The Dysfunctional Family Rules

It is useful here to underscore what your family rules were and add to the following:
1. Control — One must be in control of all interactions, feelings and personal behavior at all times . . . control is the major defense strategy for shame.


2. Perfectionism — Always be right in everything you do. The perfectionist rule always involves a measurement that is being imposed. The fear and avoidance of the negative is the organizing principle of life. The members live according to an externalized image. No one ever measures up.


3. Blame — Whenever things don't turn out as planned, blame yourself or others. Blame is another defensive cover-up for shame . . . Blame maintains the balance in a dysfunctional system when control has broken down.


4. Denial Of The Five Freedoms — Each freedom has to do with a basic human power . . . the power to perceive; to think and interpret; to feel; to want and choose; and the power to imagine. In shame-based families, the perfectionist rule prohibits the full expression of these powers. It says you shouldn't perceive, think, feel, desire or imagine the way you do. You should do these the way the perfectionistic ideal demands.


5. The No-Talk Rule — This rule prohibits the full expression of any feeling, need or want. In shame-based families, the members want to hide their true feelings, needs or wants. Therefore, no one speaks of his loneliness and sense of self-rupture.


6. Don't Make Mistakes — Mistakes reveal the flawed vulnerable self. To acknowledge a mistake is to open oneself to scrutiny. Cover up your own mistakes and if someone else makes a mistake, shame him.


7. Unreliability — Don't expect reliability in relationships. Don't trust anyone and you will never be disappointed. The parents didn't get their developmental dependency needs met and will not be there for their children to depend on. The distrust cycle goes on.

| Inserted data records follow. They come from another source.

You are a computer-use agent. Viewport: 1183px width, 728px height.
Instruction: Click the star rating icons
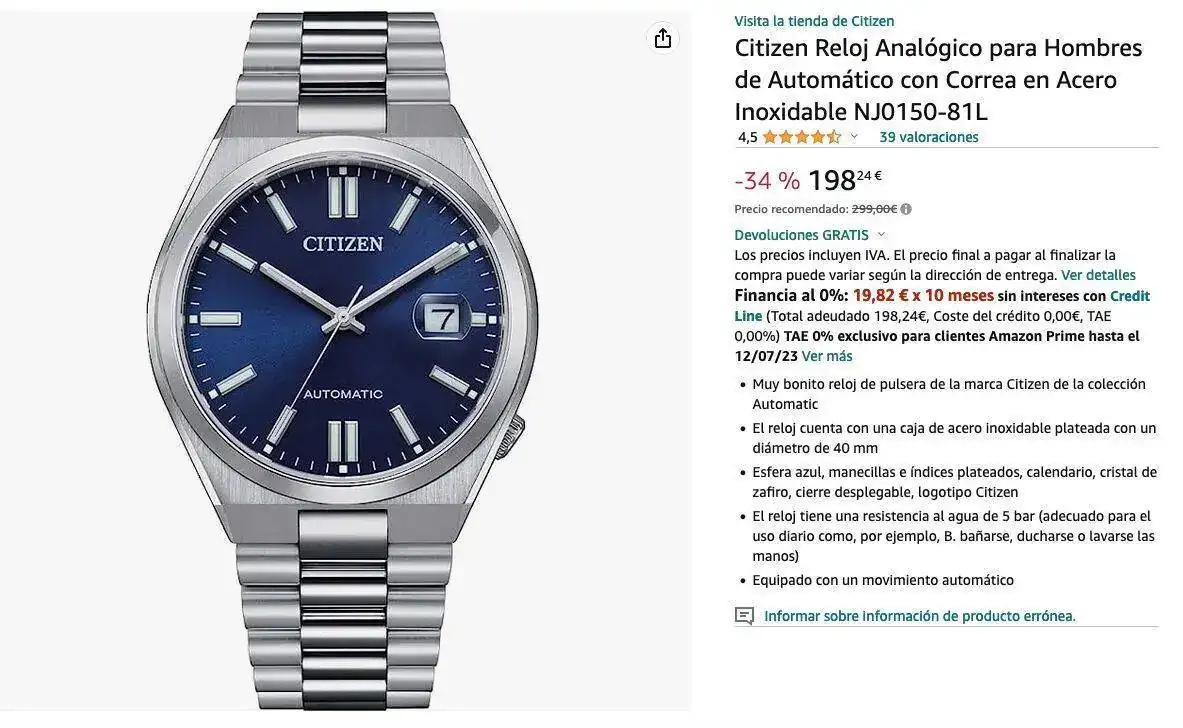pos(801,137)
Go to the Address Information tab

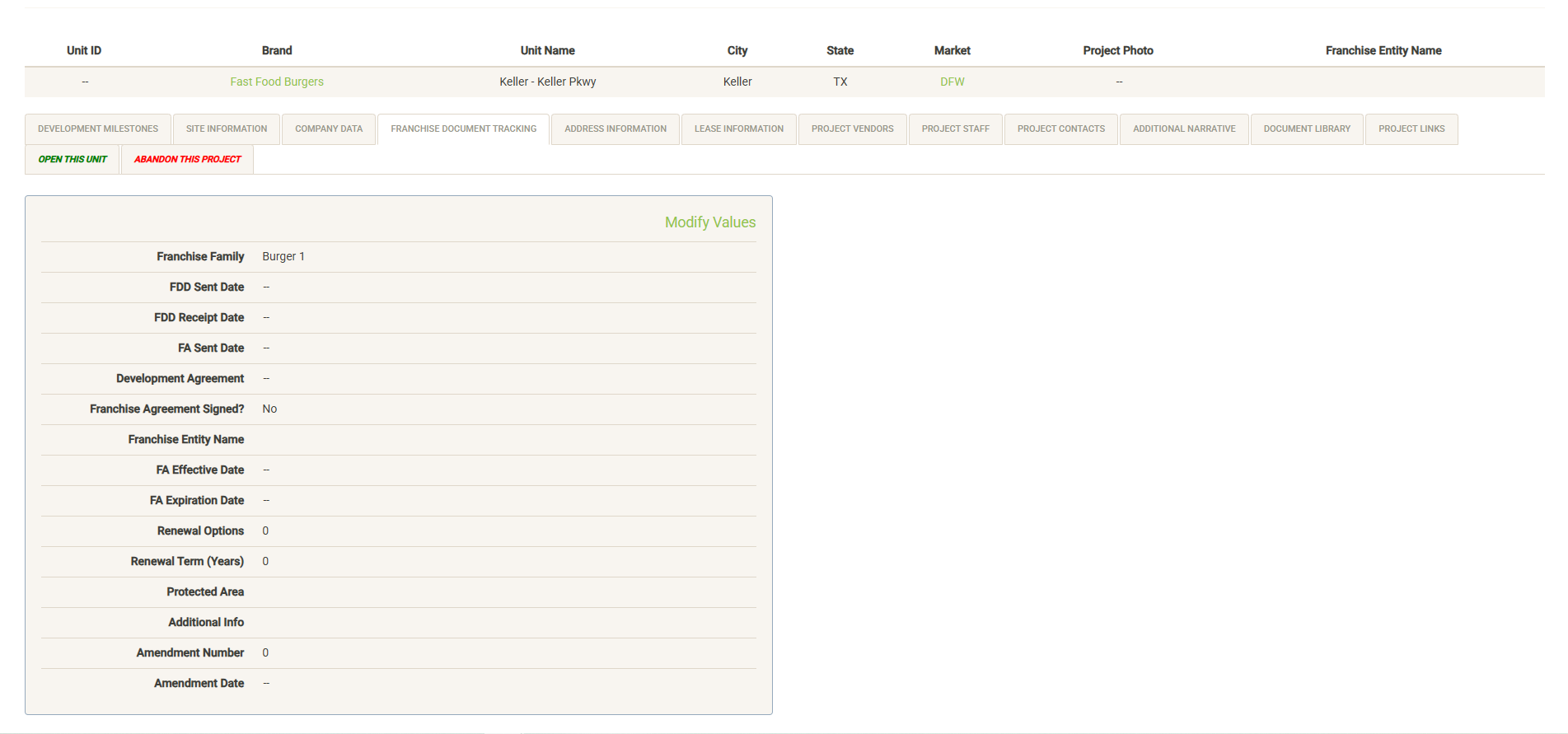pyautogui.click(x=615, y=129)
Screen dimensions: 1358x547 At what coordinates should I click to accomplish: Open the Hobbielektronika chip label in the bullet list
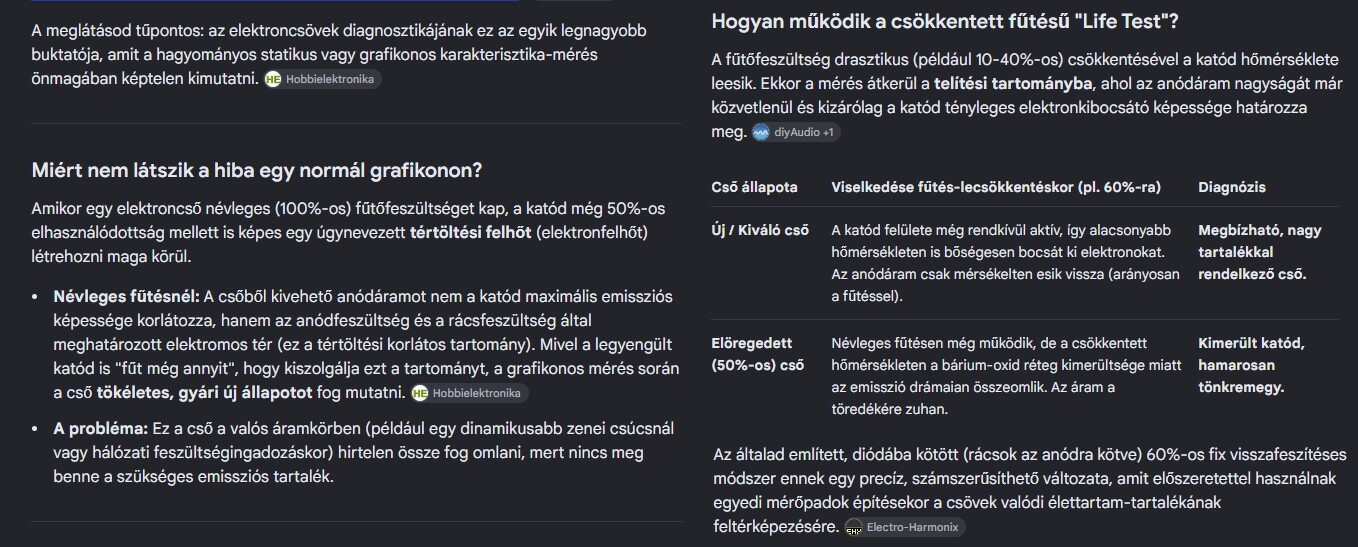pyautogui.click(x=476, y=393)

These rules are not written on the refrigerator door. However, they are the operative principles that govern shame-based families in their interpersonal relationships. They continue the cycle of shame for generations.
The parenting rules used in most western world families create massive shame. Add alcoholism, incest, physical abuse to these systems, and you get major dysfunctionality.  

These rules state:
1. Adults are the masters of the dependent child.
2. They determine in godlike fashion what is right and what is wrong.
3. The child is held responsible for the parents' anger.
4. The parents must always be shielded.
5. The child's life-affirming feelings pose a threat to the autocratic adult.
6. The child's will must be "broken" as soon as possible.
7. All this must happen at a very early age so that the child "won't notice" and will therefore not be able to expose the adult.